Der EuGH hatte zu entscheiden, ob eine juristische Person für eine Klage aus Persönlichkeitsrechtsverletzung das forum delicti commissi in dem Mitgliedstaat in Anspruch nehmen kann, in dem sich der Mittelpunkt ihrer Interessen befindet und, wenn ja, welche Kriterien und Umstände zur Bestimmung des Mittelpunkts der Interessen heranzuziehen sind. Der EuGH bestätigte im Ausgangspunkt sein Urteil im Fall „eDate Advertising“, wo neben dem Handlungs- und Erfolgsort auch der Ort des Mittelpunkts der Interessen einer natürlichen Person als Ort des schädigenden Ereignisses eingestuft wurde.Footnote 34 Im Fall „Bolagsupplysningen“ hat der EuGH diese Aussage auf juristische Personen erstreckt. Jeder Kläger könne im Falle einer Persönlichkeitsrechtsverletzung bei den Gerichten des Orts des Mittelpunkts seiner Interessen den gesamten Schaden einklagen. Dies sei im Interesse einer geordneten Rechtspflege gerechtfertigt und diene dem besonderen Schutz des Klägers, weil sich an dessen Interessenmittelpunkt die Persönlichkeitsverletzung „am spürbarsten verwirklicht“.Footnote 35

3.3.2.2 Lokalisierung des Interessenmittelpunkts der juristischen Person

Für die Lokalisierung des Interessenmittelpunkts von natürlichen Personen hatte der EuGH im Urteil „eDate Advertising“ den im europäischen internationalen Privat- und Prozessrecht vielfach verwendeten gewöhnlichen Aufenthalt der Person herangezogen.Footnote 36 Dies entspricht auch der Regelung in Art. 3 I UAbs. 4 EuInsVO zum Mittelpunkt der hauptsächlichen Interessen einer natürlichen Person, welche nicht gewerblich tätig ist.Footnote 37 In Bezug auf die Kriterien und Umstände zur Bestimmung des Mittelpunkts der Interessen bei einer juristischen Person zieht der EuGH nun freilich keine Parallele zum internationalen Insolvenzrecht.

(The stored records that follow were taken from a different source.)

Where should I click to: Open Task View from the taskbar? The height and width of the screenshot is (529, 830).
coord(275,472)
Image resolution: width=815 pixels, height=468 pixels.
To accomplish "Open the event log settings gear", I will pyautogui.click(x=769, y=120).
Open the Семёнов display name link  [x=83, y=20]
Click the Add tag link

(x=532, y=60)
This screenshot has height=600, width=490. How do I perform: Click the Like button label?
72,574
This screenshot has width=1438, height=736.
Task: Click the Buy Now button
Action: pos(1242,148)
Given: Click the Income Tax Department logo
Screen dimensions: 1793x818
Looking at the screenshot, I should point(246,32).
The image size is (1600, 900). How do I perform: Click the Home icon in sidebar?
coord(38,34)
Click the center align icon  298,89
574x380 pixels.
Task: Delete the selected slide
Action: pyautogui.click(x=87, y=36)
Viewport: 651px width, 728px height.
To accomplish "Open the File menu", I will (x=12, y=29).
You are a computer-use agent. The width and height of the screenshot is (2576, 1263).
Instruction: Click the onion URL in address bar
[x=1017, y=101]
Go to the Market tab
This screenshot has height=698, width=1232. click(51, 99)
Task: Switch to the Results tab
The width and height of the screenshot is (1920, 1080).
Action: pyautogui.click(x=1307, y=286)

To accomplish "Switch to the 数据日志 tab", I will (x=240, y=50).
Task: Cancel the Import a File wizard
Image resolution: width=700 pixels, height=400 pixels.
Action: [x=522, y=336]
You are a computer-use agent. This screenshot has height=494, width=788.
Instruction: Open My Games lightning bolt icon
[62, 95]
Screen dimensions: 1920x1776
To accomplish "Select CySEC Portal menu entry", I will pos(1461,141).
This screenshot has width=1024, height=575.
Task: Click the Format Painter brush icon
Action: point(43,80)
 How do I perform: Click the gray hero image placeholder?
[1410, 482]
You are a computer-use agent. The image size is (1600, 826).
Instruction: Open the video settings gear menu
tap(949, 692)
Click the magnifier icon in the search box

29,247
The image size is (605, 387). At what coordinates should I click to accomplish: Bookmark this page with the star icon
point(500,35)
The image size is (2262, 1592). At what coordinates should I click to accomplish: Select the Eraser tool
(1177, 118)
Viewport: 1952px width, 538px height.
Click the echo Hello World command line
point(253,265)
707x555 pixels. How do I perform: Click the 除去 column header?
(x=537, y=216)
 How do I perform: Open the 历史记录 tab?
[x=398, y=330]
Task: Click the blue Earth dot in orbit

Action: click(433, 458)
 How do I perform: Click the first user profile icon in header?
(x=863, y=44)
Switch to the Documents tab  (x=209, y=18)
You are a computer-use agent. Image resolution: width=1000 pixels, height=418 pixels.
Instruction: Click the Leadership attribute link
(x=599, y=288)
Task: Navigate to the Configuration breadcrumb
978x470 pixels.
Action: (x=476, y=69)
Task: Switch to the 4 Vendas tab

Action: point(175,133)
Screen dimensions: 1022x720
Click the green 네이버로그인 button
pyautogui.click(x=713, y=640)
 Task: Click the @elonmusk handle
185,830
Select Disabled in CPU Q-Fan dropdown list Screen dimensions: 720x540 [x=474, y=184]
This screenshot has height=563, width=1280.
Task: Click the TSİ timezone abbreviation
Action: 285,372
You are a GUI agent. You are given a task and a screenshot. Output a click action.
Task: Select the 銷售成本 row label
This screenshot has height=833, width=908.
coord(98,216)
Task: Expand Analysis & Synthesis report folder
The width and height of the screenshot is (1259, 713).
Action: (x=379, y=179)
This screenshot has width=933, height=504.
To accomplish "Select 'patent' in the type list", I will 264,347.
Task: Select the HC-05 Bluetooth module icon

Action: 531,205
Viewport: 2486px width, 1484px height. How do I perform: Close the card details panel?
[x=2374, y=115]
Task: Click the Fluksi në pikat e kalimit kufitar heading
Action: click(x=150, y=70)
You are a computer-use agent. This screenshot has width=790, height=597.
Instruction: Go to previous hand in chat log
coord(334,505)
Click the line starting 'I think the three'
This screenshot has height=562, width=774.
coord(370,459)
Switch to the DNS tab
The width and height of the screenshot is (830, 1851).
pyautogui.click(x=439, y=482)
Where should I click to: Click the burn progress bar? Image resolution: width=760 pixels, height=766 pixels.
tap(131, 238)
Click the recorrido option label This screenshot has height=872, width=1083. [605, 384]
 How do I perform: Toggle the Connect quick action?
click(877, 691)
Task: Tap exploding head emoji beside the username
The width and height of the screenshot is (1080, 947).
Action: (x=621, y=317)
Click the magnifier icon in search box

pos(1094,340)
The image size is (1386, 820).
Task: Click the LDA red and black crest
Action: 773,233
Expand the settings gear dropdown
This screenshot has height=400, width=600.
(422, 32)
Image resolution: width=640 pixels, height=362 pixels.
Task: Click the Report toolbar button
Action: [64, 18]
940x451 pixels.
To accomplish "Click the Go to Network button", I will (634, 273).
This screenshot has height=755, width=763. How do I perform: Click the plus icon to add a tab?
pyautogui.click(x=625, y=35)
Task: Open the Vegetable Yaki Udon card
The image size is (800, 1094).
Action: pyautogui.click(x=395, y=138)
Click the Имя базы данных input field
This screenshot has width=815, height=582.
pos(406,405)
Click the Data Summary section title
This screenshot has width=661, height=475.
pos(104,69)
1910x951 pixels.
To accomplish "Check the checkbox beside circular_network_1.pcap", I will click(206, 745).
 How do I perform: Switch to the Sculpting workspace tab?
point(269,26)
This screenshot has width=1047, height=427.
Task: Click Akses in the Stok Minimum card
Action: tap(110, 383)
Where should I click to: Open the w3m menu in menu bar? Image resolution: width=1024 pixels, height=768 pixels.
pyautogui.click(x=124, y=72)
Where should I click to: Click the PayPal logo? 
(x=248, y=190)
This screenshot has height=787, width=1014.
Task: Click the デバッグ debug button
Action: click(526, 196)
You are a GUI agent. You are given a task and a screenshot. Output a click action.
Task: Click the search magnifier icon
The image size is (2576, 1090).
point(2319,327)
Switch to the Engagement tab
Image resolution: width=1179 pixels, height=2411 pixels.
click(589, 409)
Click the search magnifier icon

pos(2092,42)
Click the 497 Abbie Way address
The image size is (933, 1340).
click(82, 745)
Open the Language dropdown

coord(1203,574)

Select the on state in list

Es gibt daher keine diesbezügliche Vermutung zugunsten des Satzungssitzes wie nach Art. 3 I UAbs. 2 S. 1 EuInsVO.Footnote 38 Vielmehr hat der EuGH – etwas diffus – festgestellt, dass der Ort des Mittelpunkts der Interessen einer juristischen Person dort liegen müsse, wo deren geschäftliches Ansehen am gefestigtsten ist.Footnote 39 Er sei daher anhand des Ortes zu bestimmen, an dem die juristische Person den wesentlichen Teil ihrer wirtschaftlichen Tätigkeit ausübt. Dieses könne zwar einerseits der Ort ihres satzungsmäßigen Sitzes sein, allerdings sei dies nicht zwingend, da sich die wirtschaftliche Tätigkeit auch auf einen anderen Mitgliedstaat erstrecken kann.Footnote 40 Es spricht einiges dafür, hier im Wege der rechtsaktübergreifenden Auslegung auf die umfangreiche Rechtsprechung und Literatur zur Lokalisierung des insolvenzrechtlichen Centre of Main Interests (COMI) zurückzugreifen.Footnote 41

3.3.2.3 „Abrufstaat“ als Teilerfolgsort (Erfolgsort 2) mit beschränkter Kognitionsbefugnis

Das Urteil äußert sich auch noch knapp zum dritten in der „eDate Advertising“-Entscheidung genannten Zuständigkeitskriterium, dem „Erfolgsort 2“, an dem der streitige Internetinhalt lediglich zugänglich – das heißt abrufbar – ist.Footnote 42 Hier geht es im Kern um die Ubiquität des Internets, aus der keine Ubiquität der Gerichtspflichtigkeit folgen darf.Footnote 43 Fraglich war, ob eine Person eine Klage auf Richtigstellung falscher Angaben aufgrund der freien Zugänglichkeit des Internets vor den Gerichten jedes Mitgliedstaats erheben könne, in dessen Hoheitsgebiet die Informationen zugänglich waren. Der EuGH verneinte diese Frage überzeugend, da ein auf die Richtigstellung persönlichkeitsverletzender Angaben und die Entfernung dieser Inhalte gerichteter Antrag einheitlich und untrennbar ist. Bei mehrfacher internationaler Zuständigkeit bestünde die Gefahr eines forum shopping und einander widersprechender Entscheidungen. Daher ist die bloße Abrufbarkeit einer Internetseite nicht ausreichend für die Begründung der Zuständigkeit. Diese Regel gilt laut EuGH auch für bloße Unterlassungsansprüche. Für diese Ansprüche sind die Gerichte zuständig, die auch für den Ersatz des gesamten Schadens zuständig sind.Footnote 44

Der im Urteil „eDate Advertising“ erwähnte Erfolgsort 2 (Teilerfolgsort)Footnote 45 im Abrufstaat begründet daher für juristische Personen einen Gerichtsstand nur für Schadensersatzklagen – nicht: Klagen auf Richtigstellung – und auch insoweit nur für den in dem betreffenden Staat eingetretenen Teilschaden (Mosaikbetrachtung).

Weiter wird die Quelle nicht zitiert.